╭──

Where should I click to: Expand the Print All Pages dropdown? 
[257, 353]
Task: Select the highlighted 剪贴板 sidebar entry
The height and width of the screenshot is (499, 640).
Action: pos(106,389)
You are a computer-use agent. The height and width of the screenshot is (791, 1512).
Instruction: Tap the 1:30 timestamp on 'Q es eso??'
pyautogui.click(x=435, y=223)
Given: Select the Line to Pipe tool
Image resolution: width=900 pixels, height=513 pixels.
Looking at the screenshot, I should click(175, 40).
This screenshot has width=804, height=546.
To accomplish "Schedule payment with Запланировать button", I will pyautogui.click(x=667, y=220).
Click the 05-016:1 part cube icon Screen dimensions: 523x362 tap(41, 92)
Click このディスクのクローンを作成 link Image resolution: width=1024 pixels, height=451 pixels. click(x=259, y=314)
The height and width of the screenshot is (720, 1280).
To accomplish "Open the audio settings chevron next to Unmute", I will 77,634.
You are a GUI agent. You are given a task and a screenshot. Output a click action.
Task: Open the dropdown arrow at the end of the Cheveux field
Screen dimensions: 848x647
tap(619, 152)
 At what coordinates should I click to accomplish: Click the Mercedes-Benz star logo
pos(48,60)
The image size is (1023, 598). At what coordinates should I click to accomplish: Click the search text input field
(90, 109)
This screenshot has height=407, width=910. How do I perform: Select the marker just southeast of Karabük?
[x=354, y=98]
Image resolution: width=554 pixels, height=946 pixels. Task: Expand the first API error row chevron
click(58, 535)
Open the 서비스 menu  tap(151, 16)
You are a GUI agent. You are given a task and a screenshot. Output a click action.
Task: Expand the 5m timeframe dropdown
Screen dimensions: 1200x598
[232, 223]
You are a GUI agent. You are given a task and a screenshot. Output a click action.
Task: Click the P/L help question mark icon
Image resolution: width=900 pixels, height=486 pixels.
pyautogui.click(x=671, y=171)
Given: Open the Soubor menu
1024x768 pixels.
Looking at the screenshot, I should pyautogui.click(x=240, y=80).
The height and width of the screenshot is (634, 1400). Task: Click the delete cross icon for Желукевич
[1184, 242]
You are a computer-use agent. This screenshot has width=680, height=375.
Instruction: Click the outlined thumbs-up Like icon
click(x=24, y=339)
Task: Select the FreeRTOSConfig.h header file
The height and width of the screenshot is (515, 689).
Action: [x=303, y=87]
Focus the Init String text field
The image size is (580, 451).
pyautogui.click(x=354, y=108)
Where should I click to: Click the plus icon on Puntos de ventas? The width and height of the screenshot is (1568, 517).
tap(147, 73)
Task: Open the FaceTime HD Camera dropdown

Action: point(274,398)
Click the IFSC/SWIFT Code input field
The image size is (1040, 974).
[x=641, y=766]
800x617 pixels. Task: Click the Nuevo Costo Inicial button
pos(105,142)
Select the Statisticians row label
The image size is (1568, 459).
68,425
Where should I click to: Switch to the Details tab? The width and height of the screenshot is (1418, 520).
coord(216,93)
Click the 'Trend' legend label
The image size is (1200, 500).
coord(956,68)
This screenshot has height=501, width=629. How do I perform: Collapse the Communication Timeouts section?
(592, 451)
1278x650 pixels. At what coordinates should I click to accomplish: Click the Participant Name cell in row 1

╰──

**Instructions for the task:** Exact copies of the line containing "The image size is (1200, 500)." and of every line after it through the end of the entries are all that should be output.

**Output of the exercise:**
The image size is (1200, 500).
coord(956,68)
This screenshot has height=501, width=629. How do I perform: Collapse the Communication Timeouts section?
(592, 451)
1278x650 pixels. At what coordinates should I click to accomplish: Click the Participant Name cell in row 1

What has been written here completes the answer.